> _TASK TO CARRY OUT_
For the entries that appear below, write out the exact text and omit the pictures.
━━━━━━━━━━━━━━━━━━━━
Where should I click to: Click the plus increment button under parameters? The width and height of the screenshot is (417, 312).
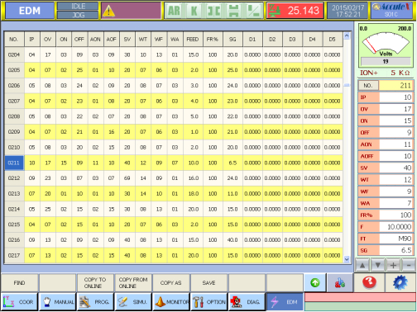[393, 265]
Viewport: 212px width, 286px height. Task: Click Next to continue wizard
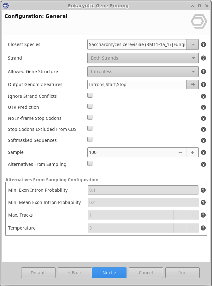click(x=109, y=273)
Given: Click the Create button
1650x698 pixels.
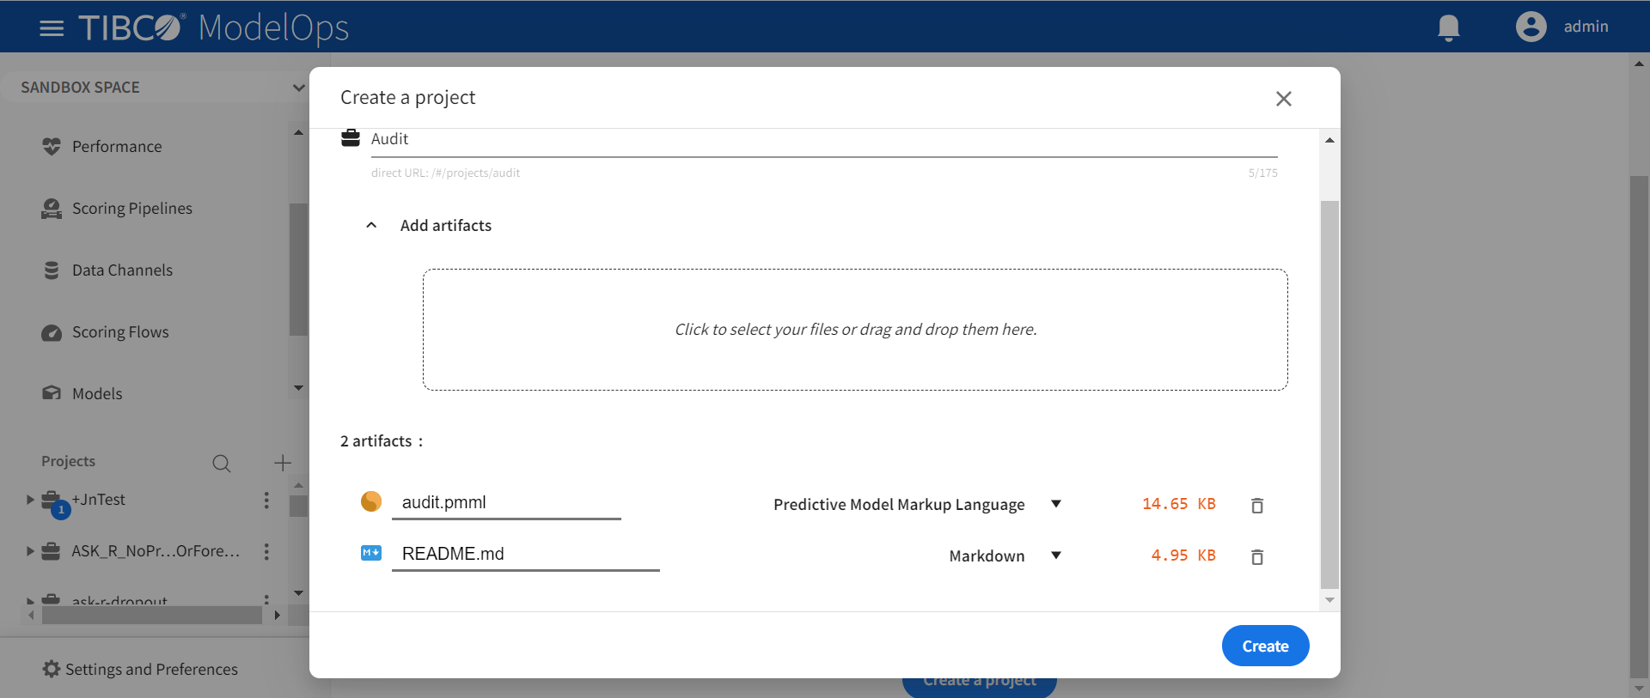Looking at the screenshot, I should click(x=1265, y=646).
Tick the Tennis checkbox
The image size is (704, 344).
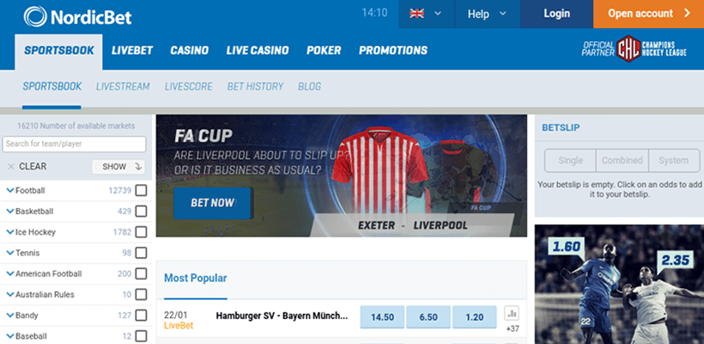coord(141,253)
━━━━━━━━━━━━━━━━━━━━
> _ANSWER BELOW_
Where should I click to: Click the plus increment button under parameters? The width and height of the screenshot is (417, 312).
[393, 265]
Viewport: 212px width, 286px height. Task: Click Next to continue wizard
click(x=109, y=273)
Given: Click the Create button
1650x698 pixels.
Looking at the screenshot, I should click(x=1265, y=646).
Tick the Tennis checkbox
The image size is (704, 344).
coord(141,253)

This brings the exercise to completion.